The intention ‘not to kill’ is intention to abstain. It is skilful, as it does not produce arising of action. This is the definition of kusala. That is, actions based on kilesa are intentions that produce arising of action, which is dukkha, because it perpetuates kilesa. It ripens in re-becoming. [Mahacattarisaka Sutta].

Skilful and unskilful intentions

Intentions or actions of the ordinary man arise in the self. He is prone to both unskilful and skilful intentions. One who has heard and learnt Dhamma has the advantage to make an informed choice of intentions. But from wrong view he may intend the unskilful assuming it skilful.

The tendency to greed, aversion and wrong view is likely when akusala and kusala are regarded unwholesome and wholesome, as demerit and merit. It can lead to intentions of collecting whereas the aim in practising Dhamma is to abandon. ‘The purpose of understanding [panna], is direct knowledge [abhinna]; its purpose is full understanding [parinna]; its purpose is abandoning.’ [Mahavedalla Sutta].

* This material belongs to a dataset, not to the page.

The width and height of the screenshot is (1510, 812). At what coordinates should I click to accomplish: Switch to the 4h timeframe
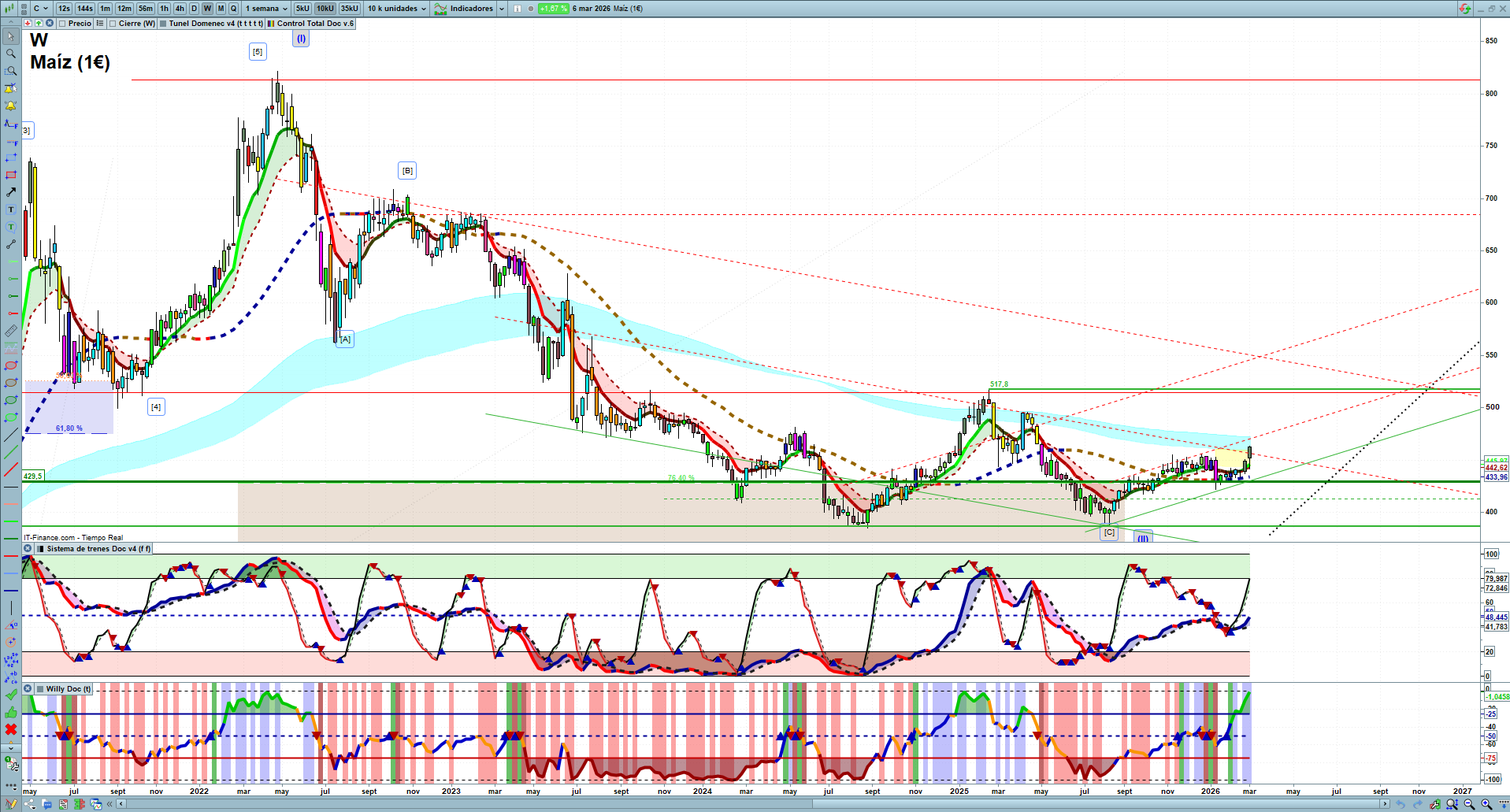[180, 9]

Accordingly, intentions of the arhant are neither akusala nor kusala. Unlike in the ordinary man, they are void of craving [tanha]. Why is that? The dualities imposed by the kilesa are extinct in vinnana of the arahat.

Intention does not imply craving or arhantta would be impossible. ‘Craving is a gratuitous parasite on the intentional structure.’ [Nanavira Thera].


There are simplistic ways to understand intention. But in whatever way understood, there should be no conflict with the fundamental aim of the Dhamma, namely to abandon, not acquire.

This is the core understanding I want to communicate and intend by this essay.